As readily as far-right commentators have adopted the phrase and branded it onto liberals, Americans have adopted it as a sign of itself. An inherently empty phrase has come to mean everything the right wing hates in the left without thought to what those things are. “San Francisco values” are bad, and those that have them must be stopped.

But what are these despised values? Can we attach a definition to the idea? Is there a meaning behind the sound byte? What does the right think that “San Francisco values” really are?

Being a dutiful left-winger, I have been checking my e-mail for the memo on what my “San Francisco values” are supposed to be. Giddy with anticipation, I’ve been awaiting my marching orders. However, I have gotten no mailing telling me what these values are. Confused, I journeyed to San Francisco this summer to find out.

I didn’t know what to expect on my liberal hajj. Maybe there would be drive-through gay marriage chapels with abortion clinics in the basement and head shops upstairs. Maybe Alcatraz had been replaced with a temple to the pagan gods of liberalism, and Al Gore would call us to prayer five times daily.

Would it have been shocking to see Nancy Pelosi in a dominatrix outfit walking Barbara Boxer down the street on a leash in a gimp suit? Maybe elsewhere, but certainly not in San Francisco. I wonder if their safe-word was “flag-burner.”

No trip to the city by the bay would have been complete without a stereotypical gay pride parade. Yes, Villanova, my family planned a trip to San Francisco during Pride Week this summer. Not for Pride Week – during. The conservatives in our family planned the trip, so it was just a happy little irony that I could see a giant pink triangle from our hotel room window.

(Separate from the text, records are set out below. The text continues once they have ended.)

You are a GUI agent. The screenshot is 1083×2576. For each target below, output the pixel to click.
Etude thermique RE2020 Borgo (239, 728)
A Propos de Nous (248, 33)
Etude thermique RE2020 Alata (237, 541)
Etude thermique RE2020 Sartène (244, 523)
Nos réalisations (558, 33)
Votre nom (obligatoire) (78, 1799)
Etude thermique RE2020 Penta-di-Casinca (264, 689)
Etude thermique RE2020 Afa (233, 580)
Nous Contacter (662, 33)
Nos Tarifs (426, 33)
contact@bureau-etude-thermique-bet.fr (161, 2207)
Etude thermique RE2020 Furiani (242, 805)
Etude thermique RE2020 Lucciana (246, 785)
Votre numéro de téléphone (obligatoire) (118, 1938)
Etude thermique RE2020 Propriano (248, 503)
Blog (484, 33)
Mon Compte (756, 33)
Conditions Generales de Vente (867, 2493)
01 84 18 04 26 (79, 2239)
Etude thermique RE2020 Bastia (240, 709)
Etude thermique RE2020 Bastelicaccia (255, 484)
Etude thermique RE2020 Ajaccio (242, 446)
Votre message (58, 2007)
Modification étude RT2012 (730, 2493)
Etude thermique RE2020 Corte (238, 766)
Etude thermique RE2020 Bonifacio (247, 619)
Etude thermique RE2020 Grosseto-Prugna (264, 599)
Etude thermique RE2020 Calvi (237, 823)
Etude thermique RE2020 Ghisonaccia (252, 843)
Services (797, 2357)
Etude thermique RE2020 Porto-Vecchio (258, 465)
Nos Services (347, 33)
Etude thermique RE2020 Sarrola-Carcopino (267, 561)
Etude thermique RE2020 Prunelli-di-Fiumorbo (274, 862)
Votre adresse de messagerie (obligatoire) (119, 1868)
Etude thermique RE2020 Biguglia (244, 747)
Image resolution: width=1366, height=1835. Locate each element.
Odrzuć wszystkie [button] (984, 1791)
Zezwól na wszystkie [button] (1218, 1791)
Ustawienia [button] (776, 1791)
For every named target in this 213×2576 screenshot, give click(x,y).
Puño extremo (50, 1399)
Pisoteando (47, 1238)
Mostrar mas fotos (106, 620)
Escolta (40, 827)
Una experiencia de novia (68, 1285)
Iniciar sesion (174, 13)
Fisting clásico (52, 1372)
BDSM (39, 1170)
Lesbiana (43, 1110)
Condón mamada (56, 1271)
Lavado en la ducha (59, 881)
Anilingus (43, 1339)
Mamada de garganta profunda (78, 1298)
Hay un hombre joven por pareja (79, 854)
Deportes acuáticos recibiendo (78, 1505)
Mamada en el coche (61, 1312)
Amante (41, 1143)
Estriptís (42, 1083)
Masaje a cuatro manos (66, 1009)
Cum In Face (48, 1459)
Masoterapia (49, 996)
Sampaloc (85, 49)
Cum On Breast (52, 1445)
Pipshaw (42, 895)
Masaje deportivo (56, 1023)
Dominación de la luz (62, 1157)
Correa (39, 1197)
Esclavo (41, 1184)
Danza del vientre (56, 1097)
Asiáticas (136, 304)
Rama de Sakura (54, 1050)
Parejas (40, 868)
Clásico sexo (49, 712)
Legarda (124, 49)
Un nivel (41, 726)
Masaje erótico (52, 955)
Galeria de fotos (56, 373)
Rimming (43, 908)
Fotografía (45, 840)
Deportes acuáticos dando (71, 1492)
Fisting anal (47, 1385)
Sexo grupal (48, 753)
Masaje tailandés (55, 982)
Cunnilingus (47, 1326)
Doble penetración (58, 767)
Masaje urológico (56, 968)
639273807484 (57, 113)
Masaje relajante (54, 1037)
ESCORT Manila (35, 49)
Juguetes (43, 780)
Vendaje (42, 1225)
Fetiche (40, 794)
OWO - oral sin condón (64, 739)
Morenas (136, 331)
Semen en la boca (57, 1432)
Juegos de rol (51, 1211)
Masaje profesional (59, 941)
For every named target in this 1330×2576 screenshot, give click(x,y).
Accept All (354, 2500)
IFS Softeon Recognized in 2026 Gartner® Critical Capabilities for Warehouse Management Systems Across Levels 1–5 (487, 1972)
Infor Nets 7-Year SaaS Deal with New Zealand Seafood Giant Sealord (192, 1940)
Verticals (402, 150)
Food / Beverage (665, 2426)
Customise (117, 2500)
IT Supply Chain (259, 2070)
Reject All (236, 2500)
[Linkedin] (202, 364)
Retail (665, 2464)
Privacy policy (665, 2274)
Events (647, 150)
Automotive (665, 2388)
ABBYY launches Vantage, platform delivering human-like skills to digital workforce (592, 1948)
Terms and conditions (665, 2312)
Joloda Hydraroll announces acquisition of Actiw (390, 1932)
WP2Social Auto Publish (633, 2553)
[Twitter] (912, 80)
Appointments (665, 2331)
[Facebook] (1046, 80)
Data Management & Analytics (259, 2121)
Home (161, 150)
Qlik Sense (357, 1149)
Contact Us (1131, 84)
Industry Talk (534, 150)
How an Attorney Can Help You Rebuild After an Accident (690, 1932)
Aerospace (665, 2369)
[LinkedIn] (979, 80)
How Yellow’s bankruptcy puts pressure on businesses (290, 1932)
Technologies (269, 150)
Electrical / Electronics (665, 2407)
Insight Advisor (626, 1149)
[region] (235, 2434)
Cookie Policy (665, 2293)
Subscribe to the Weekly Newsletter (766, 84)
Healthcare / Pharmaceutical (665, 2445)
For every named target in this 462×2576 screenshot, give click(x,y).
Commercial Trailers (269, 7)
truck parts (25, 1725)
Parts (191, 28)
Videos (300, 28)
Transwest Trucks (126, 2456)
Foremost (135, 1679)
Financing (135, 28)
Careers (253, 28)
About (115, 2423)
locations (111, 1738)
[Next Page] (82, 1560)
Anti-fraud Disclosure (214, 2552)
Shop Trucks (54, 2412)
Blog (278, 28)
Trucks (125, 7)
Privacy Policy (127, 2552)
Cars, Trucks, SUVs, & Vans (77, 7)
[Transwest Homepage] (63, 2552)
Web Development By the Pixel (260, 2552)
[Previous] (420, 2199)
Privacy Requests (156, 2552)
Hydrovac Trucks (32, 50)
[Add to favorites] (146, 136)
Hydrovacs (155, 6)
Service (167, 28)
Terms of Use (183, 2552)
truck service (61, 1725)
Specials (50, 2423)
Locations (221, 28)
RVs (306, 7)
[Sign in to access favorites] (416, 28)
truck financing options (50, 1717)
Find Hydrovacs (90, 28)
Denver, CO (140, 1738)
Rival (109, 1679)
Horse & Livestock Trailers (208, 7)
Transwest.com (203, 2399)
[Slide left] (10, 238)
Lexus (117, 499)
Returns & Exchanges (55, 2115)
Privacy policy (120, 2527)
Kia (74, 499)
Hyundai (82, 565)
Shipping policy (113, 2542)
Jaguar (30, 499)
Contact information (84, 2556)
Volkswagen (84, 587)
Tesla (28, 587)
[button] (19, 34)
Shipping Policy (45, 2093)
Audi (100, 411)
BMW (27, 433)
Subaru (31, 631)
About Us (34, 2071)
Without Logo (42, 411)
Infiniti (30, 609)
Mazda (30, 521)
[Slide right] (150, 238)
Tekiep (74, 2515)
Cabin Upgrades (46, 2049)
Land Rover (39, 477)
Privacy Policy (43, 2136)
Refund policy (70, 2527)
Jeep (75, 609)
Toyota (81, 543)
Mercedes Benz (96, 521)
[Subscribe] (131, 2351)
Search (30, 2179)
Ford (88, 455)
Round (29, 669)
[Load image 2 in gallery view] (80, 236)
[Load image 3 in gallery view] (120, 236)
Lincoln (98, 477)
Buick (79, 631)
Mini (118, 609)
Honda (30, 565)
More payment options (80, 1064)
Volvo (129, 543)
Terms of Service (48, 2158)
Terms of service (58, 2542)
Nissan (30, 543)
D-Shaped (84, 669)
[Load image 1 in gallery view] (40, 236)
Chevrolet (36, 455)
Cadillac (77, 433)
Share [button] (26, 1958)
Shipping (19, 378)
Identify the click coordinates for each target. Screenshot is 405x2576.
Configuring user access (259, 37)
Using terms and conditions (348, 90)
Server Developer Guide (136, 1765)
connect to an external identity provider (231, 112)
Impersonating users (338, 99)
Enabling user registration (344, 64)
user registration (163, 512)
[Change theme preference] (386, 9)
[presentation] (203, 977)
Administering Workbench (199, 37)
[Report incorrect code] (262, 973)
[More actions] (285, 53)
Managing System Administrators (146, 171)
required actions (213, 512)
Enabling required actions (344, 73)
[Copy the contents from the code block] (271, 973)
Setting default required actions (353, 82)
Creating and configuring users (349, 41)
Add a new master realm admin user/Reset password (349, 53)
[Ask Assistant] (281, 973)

Certainly, this parade must symbolize “San Francisco values.” It must mean sex. Gay sex, flatly. And the kind of kinky stuff Larry Craig begs for in his dreams. Of course, there were protesters. Some poor self-loathing closet-case was on his soapbox preaching that people needed to repent and seek God’s love. Needless to say, he was also shouting that “homos burn in hell,” because they are liars, cheats, adulterers and other such vile things. I guess he forgot the part where Jesus said to love thy neighbor.

As I was standing in line for a cable car near Fourth and Market, I watched the parade go by. And I also watched the people around me. There was a fairly big crowd of spectators along Market, always several people deep. What struck me most was that parents had their little children on their shoulders, lifting them up to watch the festivities.

Did these people not know that the ‘San Francisco values’ emanating from this spectacle could harm their children? After all, Rev. Falwell told us that feminism caused Sept. 11. Surely a pride parade would turn a child into an octopus, or something. I can’t profess to know how such things work, but I’m sure genetic mutation must be involved.

But the onlookers viewed the parade as only something else happening that day. Even as the Christians protested so loudly with their pro-hatred Jesus signs, the crazy guy signing James Brown at the top of his lungs garnered more spectators. People watched the parade not as a spectacle but as something interesting going on in their city.

What I learned this summer is that “San Francisco values” aren’t something nefarious. “San Francisco values” consist of acceptance of other people as they are. Pride Week taught me that liberals value people more than any of their attributes. Regardless of who and what you are, you are first and foremost a person worthy of respect and open acceptance. “San Francisco values” aim at establishing a society where people matter more than doctrine.

So, Villanova, I’m Tom Nardi, and I have San Francisco values. That shouldn’t be a code word for anything except valuing people as people.

To the freshmen, welcome to Villanova, and I hope you’re adjusting well. To the upperclassmen, welcome back. I hope you all enjoy my column this year.